British group
Misty was especially short-lived, releasing only one single in 1970 and breaking up shortly after it failed to garner much commercial attention. The band put together a complex sound despite their limited lifespan, with energetic, organ-driven tunes that skittered between flourishes of baroque sweetness and raw, jittery rock parts that presaged prog-rock.
Misty recorded an album's worth of material in late 1969, but the project was shelved and eventually abandoned after their single "Hot Cinnamon" flatlined.
Here Again gives the songs a proper presentation, with 11 previously unreleased tunes originally intended to be
Misty's debut album joined by a few live recordings and the tracks from their sole single. Despite the convoluted release history of the material,
Here Again flows well in the album format.
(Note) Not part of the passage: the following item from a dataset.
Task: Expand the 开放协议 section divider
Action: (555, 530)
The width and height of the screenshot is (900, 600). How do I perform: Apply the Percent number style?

The head-spinningly ambitious opener, "Witness for the Resurrection," starts the collection off by going in as many different directions as possible at once, but "Here Again" mellows things out considerably with restrained, classically informed melodies that evoke the same soft existential searching as
Love's masterpiece,
Forever Changes. "Lazy Guy" is even more straightforward, with bumbling AM radio vocal melodies glued together with stock horn arrangements and twinkly interplay between piano and vibraphone. "Hot Cinnamon" (one of two songs released when the band was active) splits the difference between accessibility and weirdness with quick bursts of nervous fuzz guitar and tense rock songwriting that break abruptly into classical organ arpeggios.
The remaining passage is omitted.